Anyone for Abraham Accords? You must be joking.

The fast-paced events of this week must begin with Syria, the nation which for 11 long years suffered the worst of lies and sanctions; loot and terrorism; thousands murdered and millions displaced. Syria has been welcomed in the Arab fold; inside the same Arab League which had suspended its membership 11 years ago followed by most Arab nations closing down their embassies in Damascus.

The US National Security Advisor Jake Sullivan had rushed to Jeddah and met Saudi crown prince Mohammad bin Salman last Saturday in a last-minute bid to retain Syria a pariah but Saudi Arabia is full of scorn for its big brother these days.

Sullivan had also indulged in a gallery play in inviting officials from the UAE and India, besides Saudi Arabia, in a bid to project how the Hegemon could still shape the West Asia in its image.

For good effect, the US mouthpiece Indian Express, in a front page screamer, gloated how the US would link West Asia with India, and South Asia, through rail and sea lanes, inarguably a dire need for New Delhi to have access to the vast Eurasian landmass in its north.
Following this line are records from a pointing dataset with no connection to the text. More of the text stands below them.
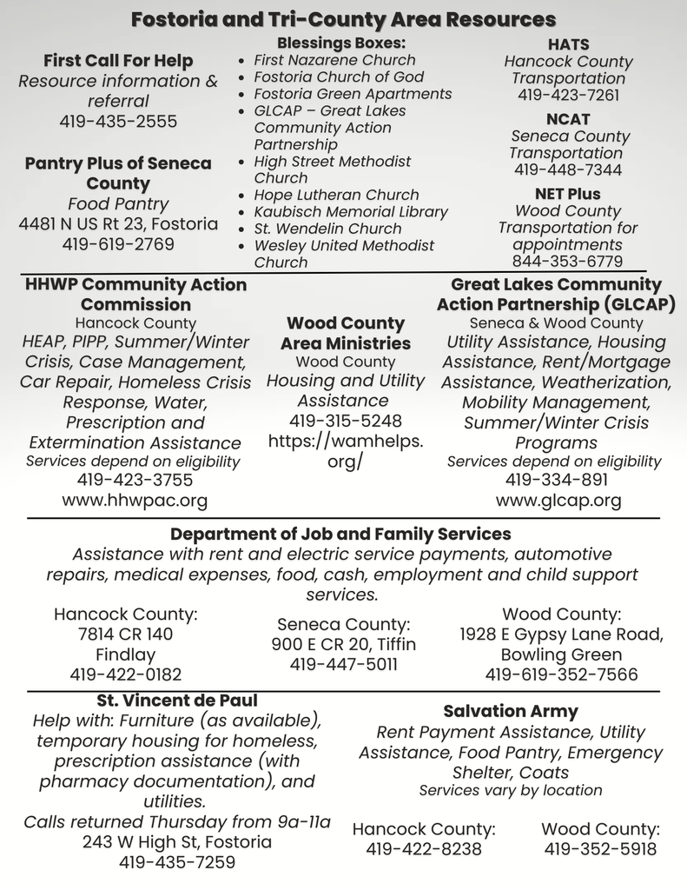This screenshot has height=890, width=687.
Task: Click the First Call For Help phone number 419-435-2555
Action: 118,122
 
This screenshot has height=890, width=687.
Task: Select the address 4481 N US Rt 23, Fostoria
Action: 118,224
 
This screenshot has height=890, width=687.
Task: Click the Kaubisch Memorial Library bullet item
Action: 350,211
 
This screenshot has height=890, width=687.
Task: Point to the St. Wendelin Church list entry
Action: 327,229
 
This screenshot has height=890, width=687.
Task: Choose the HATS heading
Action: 568,44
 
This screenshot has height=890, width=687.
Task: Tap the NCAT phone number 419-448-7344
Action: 568,170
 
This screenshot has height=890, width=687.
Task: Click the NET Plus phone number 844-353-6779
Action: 567,262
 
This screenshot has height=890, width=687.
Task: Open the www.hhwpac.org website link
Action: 135,501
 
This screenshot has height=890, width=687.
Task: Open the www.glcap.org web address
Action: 558,501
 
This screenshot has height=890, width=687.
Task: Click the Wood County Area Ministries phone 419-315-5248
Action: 345,422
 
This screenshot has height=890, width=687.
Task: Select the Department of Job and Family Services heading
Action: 340,534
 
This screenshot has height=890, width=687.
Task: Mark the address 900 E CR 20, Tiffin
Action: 343,644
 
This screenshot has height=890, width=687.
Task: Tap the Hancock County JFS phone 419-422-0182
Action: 126,674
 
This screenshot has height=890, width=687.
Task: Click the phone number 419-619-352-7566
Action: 561,674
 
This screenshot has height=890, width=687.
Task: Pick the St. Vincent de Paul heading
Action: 177,701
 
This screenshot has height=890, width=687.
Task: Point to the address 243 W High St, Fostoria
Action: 177,842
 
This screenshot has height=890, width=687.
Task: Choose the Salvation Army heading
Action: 510,711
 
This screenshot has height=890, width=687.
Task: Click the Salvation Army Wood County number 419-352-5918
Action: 600,849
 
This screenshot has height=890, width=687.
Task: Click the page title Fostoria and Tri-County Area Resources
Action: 343,19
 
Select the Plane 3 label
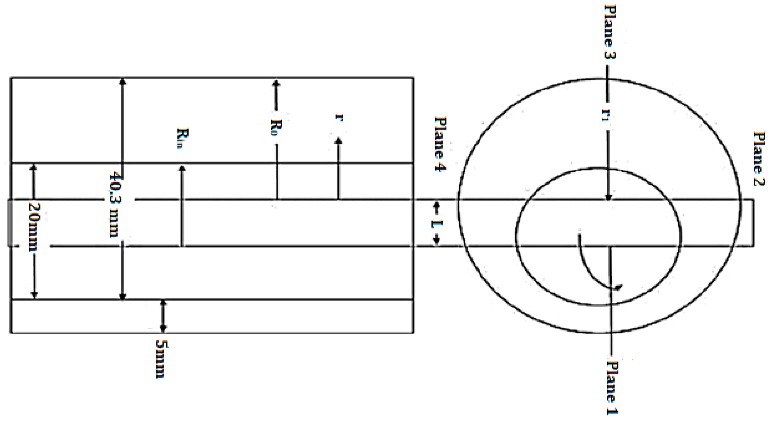click(x=609, y=32)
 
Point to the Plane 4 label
click(x=440, y=144)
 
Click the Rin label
click(x=182, y=138)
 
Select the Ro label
click(x=276, y=127)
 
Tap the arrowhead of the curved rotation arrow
click(x=618, y=288)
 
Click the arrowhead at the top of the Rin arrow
click(x=182, y=168)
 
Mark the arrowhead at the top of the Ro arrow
click(x=276, y=83)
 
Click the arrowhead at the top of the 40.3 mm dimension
click(x=122, y=81)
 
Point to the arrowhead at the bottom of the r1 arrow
click(x=608, y=197)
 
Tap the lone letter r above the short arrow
click(x=339, y=117)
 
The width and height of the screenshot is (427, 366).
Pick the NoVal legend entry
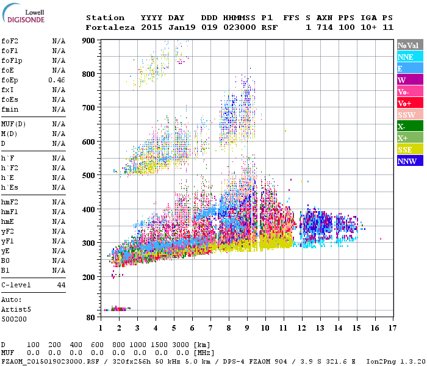tap(409, 45)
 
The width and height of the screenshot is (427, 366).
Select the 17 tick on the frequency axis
tap(392, 328)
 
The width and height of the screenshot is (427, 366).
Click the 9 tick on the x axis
tap(246, 328)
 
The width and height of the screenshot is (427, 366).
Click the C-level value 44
tap(61, 285)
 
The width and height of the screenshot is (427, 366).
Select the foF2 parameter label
tap(9, 41)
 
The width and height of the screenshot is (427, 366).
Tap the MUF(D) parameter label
tap(13, 124)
Yet, all this shadow play was fooling no one.

For one, India doesn’t need the US these days to reach out to Gulf. Two, why would New Delhi gang up against the SCO’s enlarging footprint in the region in which it itself has played a major role?

Only days before the Jake Sullivan invite, India’s NSA Ajit Doval was in Tehran cosying up with Iran’s president Ebrahim Raisi and lending an ear to foreign minister Hossein Amirabdollahian.
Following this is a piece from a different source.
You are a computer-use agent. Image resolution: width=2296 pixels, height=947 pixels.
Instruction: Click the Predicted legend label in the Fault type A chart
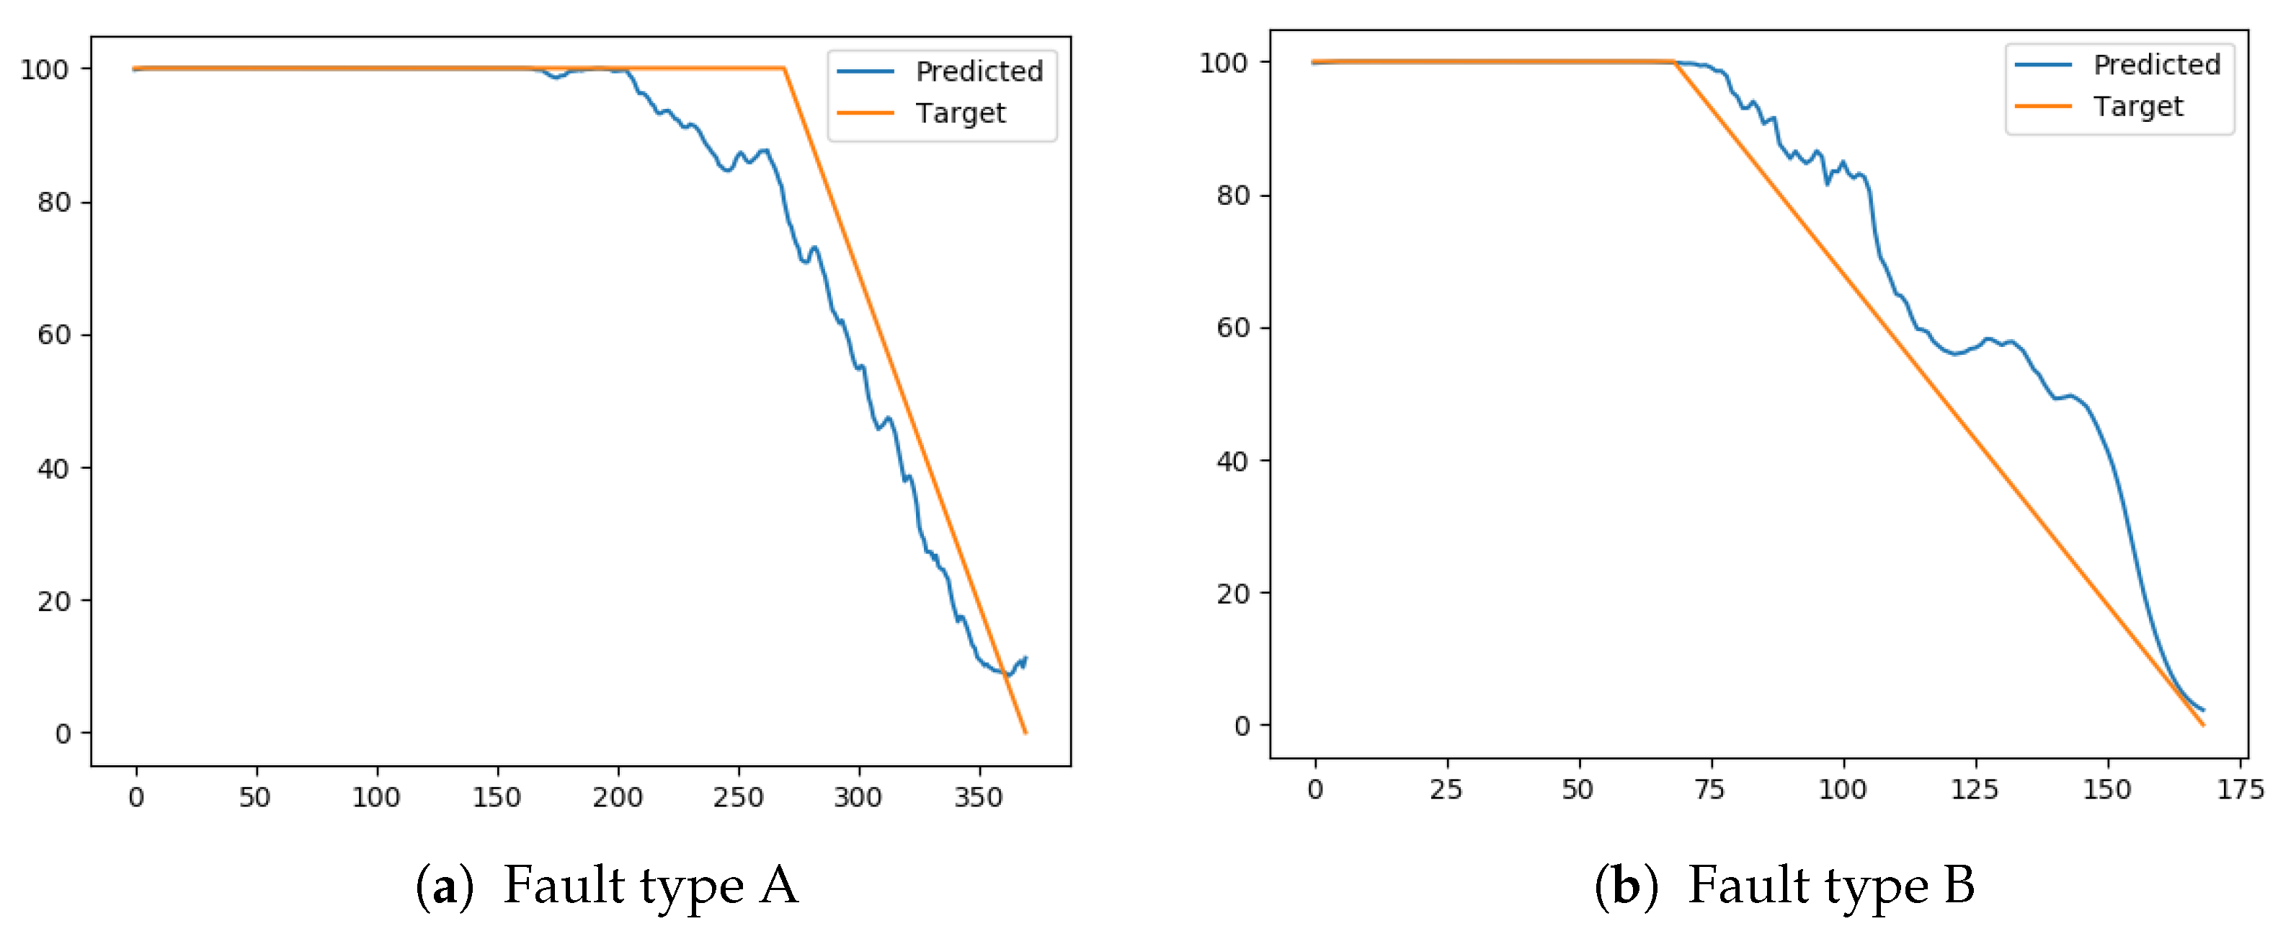pos(979,71)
Then the day Sullivan was unrolling his fantasy plan for West Asia with India as an important plank, the charismatic Indian foreign minister Dr S Jaishankar was noting with delight in Goa how close Iran was to becoming a full-fledged member of the Shanghai Cooperation Organization (SCO). (Iran would become a formal member of the SCO in its Summit on July 3–4 in India).

The United States of course hopes to cobble together friends who could throw a spanner in China’s Belt and Road Initiative (BRI) in the region and relies on New Delhi’s disquiet with Beijing.

Yet for good effect the foreign ministers of the two Asian giants, during the SCO ministerial last week, appeared cosier than they had been in a long time. (Foreign Affairs, in an article titled “The Wrong US Bet on India” wrote with palpable dismay that “New Delhi will not side with Washington against Beijing.”)

Then Washington have a thorn in Iran which is twisting its knife deeper in the US’ flesh by the minute. If it wasn’t a nightmare that Saudi Arabia and Iran now have embassies in each other’s Capitals, we now hear that Raisi was in Damascus, holding fort with the Palestinians amidst offering Syria goodies last week.

Syria was promised power plants, expansion of credit line, exchange of loan currencies, creation of banks, all to facilitate more trade and infrastructure, to go with military and oil support. A railway line between Syria, Iraq and Iran has been set in motion; the access of pilgrims to holy site in Iran and Syria agreed upon.

So is the resolve of most Arab nations, led by Saudi Arabia, to restore Syria in the Arab fold and help it recover: Though the removal of the United States, occupying one-third of Syria in its northeast, and looting its oil and beefing Kurdish terrorists, looks a long shot.

All this ought to have upset the United States and it surely has for Washington has condemned the return of Syria in the Arab League. Propagandists, such as The Economist, could keep going shrill: “Assad has done nothing to merit a renewed embrace…”

The US could issue endless rounds of sanctions against the defiant Arabs under the Caesar’s law for supporting Iran and Syria but nobody seems to care.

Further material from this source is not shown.